In mid-2007, Brad Greenspan presented a takeover bid for Dow Jones' Wall Street Journal (WSJ) against News Corp.[4] Greenspan was unsuccessful in his bid against News Corp.[5] Greenspan is a fighting force against media consolidation.[6]

[edit] History

Brad Greenspan attended UCLA, where he launched his first company Palisades Capital from his dorm room.[citation needed]

[edit] MySpace

The MySpace service was founded in August 2003[7] as a new initiative and 100% owned division of publicly traded internet company eUniverse (which later in mid-2004 changed its name to Intermix). eUniverse created and marketed the Myspace website, providing the division with a complete infrastructure of finance, human resources, technical expertise, bandwidth, and server capacity right out of the gate so the MySpace team wasn’t distracted with typical start-up issues. The project was overseen by Brad Greenspan (eUniverse's Founder, Chairman, CEO), who managed Chris DeWolfe (MySpace's current CEO), Josh Berman, Tom Anderson (MySpace's current president), and a team of programmers and resources provided by eUniverse.

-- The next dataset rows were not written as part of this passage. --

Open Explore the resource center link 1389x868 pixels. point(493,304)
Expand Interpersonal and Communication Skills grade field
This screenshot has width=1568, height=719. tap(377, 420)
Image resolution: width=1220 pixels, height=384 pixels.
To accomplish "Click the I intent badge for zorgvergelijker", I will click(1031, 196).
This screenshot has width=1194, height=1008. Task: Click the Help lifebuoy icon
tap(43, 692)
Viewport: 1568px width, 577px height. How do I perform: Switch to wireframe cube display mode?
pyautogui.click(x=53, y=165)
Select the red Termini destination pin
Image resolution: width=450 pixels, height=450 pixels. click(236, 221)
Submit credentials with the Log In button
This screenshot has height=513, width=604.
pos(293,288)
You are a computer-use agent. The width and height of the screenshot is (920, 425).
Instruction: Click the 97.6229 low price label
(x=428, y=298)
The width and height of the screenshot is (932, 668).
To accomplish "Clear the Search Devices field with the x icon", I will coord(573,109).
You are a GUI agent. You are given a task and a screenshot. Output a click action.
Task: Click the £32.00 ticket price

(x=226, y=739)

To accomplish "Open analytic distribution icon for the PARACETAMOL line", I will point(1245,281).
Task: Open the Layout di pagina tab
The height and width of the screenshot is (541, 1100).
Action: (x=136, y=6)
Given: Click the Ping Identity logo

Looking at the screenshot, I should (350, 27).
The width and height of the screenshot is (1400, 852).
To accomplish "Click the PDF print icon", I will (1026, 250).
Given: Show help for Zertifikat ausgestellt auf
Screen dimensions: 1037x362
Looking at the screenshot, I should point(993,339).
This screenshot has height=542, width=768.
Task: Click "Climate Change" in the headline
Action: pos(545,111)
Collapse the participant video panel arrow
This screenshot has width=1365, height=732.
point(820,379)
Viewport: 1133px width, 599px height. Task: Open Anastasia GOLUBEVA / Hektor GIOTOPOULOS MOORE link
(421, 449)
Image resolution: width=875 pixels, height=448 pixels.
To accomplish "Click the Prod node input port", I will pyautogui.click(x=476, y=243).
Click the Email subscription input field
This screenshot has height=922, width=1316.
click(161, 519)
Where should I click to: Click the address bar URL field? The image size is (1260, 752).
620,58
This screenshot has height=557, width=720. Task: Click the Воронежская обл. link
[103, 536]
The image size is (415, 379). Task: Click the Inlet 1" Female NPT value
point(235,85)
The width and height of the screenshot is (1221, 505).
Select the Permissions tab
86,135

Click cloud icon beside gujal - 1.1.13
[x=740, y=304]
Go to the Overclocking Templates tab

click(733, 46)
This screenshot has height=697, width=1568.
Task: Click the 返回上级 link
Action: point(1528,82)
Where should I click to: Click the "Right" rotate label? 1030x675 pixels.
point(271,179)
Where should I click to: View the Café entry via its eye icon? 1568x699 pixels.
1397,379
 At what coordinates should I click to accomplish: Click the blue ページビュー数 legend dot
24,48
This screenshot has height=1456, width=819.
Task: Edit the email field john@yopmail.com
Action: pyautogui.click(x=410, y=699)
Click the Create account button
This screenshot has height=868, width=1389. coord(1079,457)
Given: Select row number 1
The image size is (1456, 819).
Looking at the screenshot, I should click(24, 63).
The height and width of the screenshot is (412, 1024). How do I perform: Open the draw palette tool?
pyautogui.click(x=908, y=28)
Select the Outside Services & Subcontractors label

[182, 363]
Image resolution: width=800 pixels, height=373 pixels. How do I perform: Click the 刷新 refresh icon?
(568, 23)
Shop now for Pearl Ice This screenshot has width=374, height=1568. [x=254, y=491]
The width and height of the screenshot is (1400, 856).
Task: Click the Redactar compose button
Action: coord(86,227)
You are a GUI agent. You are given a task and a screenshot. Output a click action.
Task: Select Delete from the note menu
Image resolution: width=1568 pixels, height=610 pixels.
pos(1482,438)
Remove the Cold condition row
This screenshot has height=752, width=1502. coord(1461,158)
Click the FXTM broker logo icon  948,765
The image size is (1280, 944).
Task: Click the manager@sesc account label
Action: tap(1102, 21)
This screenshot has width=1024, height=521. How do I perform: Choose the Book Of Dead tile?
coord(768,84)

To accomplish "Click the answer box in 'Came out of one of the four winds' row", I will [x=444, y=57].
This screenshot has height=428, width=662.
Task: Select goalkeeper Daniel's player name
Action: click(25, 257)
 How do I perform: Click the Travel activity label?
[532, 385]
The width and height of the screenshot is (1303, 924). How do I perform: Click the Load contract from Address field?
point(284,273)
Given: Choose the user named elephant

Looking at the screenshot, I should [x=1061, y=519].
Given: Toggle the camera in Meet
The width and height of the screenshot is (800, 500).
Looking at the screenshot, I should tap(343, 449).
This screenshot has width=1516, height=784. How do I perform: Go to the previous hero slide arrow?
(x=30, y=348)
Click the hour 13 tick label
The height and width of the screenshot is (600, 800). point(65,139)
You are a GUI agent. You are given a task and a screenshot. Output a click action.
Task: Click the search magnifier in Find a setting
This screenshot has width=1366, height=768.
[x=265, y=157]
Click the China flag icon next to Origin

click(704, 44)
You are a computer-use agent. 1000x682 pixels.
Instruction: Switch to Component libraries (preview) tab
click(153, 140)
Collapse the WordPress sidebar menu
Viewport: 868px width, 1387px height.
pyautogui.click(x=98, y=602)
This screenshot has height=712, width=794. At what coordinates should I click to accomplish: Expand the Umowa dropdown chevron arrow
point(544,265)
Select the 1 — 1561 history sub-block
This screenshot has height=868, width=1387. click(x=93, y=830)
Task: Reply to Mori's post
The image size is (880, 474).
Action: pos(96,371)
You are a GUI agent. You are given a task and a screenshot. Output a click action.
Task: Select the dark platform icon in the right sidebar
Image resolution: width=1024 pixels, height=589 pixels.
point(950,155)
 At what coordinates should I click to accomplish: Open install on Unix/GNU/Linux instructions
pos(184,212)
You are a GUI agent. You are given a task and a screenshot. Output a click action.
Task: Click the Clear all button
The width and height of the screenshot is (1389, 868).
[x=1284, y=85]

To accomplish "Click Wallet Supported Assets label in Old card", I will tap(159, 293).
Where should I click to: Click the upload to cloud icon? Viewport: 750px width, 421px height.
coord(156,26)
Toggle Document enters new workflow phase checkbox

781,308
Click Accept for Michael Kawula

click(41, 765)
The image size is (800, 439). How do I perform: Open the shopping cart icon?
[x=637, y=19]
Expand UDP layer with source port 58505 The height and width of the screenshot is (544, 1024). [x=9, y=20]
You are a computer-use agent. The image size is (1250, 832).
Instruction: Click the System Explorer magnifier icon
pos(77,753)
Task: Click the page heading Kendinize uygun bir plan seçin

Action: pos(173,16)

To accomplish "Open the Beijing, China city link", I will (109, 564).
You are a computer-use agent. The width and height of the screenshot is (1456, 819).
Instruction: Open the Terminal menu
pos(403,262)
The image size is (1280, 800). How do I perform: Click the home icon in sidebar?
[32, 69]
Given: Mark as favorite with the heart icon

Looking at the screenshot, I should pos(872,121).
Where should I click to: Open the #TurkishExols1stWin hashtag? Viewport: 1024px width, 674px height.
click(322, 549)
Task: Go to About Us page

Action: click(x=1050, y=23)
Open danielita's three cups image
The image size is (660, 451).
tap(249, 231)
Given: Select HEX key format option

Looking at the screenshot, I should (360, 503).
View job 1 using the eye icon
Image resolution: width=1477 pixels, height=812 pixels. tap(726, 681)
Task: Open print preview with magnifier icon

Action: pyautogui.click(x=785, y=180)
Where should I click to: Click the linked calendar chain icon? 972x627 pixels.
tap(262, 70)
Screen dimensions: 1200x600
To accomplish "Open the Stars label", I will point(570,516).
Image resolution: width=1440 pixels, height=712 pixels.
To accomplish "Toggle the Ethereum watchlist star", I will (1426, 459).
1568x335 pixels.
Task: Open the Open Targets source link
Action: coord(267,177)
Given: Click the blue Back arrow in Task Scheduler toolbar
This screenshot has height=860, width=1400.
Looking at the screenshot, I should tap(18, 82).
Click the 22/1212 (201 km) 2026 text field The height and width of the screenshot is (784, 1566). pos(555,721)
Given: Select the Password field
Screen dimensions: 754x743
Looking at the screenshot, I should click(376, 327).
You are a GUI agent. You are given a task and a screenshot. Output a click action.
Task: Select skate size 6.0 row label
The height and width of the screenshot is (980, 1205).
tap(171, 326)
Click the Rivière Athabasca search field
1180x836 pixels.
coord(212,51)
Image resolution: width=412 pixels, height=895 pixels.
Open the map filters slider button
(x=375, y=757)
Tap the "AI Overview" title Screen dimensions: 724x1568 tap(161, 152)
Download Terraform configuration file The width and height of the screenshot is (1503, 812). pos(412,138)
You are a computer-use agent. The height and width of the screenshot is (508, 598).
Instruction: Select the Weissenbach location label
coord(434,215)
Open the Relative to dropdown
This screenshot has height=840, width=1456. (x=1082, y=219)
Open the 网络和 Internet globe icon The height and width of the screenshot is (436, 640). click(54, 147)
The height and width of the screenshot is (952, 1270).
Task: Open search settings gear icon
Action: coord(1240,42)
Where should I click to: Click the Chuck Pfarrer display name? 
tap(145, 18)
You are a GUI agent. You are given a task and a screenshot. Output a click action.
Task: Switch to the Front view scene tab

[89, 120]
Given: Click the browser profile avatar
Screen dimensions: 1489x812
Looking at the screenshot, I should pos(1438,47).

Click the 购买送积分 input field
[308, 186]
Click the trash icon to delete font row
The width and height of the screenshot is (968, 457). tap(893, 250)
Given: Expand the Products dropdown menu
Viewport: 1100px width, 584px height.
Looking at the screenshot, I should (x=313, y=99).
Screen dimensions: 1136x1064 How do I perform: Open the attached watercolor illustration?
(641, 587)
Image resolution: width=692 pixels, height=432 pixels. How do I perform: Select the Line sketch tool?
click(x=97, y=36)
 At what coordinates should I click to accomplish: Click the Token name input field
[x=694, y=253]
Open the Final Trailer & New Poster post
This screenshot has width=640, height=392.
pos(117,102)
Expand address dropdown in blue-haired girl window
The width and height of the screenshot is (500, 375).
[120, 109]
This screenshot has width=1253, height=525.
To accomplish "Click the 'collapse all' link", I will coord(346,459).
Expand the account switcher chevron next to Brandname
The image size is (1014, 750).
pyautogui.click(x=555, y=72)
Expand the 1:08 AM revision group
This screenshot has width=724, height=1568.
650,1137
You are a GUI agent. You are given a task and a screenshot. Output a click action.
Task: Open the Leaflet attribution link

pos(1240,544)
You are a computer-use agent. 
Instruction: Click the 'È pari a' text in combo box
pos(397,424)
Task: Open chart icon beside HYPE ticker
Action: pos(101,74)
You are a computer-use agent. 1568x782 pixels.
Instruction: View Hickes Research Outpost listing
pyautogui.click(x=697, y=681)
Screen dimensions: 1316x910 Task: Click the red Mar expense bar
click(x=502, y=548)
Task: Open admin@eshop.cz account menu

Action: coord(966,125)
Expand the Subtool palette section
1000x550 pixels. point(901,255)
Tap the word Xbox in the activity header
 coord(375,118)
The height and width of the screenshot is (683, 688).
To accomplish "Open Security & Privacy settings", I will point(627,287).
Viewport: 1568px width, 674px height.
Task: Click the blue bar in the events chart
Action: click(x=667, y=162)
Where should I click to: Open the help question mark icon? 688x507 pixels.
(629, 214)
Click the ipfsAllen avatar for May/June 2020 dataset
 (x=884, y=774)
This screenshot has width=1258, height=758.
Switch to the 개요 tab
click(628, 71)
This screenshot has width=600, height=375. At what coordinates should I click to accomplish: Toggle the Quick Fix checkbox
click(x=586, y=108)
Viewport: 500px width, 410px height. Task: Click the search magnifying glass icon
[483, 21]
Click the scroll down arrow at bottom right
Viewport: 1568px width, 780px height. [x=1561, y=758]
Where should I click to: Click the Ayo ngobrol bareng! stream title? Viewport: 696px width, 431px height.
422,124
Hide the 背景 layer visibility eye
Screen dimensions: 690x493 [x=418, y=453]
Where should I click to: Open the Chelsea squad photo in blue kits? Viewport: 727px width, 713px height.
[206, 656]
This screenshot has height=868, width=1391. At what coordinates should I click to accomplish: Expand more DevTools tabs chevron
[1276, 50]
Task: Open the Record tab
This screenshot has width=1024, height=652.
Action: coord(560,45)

[edit] Brad Greenspan / The MySpace Report

In October 2006, Brad Greenspan launched a website and published "The MySpace Report" that called for the Securities and Exchange Commission, the United States Department of Justice and the U.S. Senate Committee on Finance to investigate News Corp's acquisition of MySpace as "one of the largest merger and acquisition scandals in U.S. history."[8] The report's main allegation is that News Corp. should have valued MySpace at US$20 billion rather than US$327 million, and had, in effect, defrauded Intermix shareholders through an unfair deal process.[9] The report received a mixed response from financial commentators in the press.[10] An initial lawsuit led by Greenspan challenging the acquisition was dismissed by a judge.[11]

Greenspan's report also states that the MySpace program code had originally been the brainchild of an Intermix/eUniverse programmer named Toan Nguyen who made the breakthrough technical contributions to the project.[12]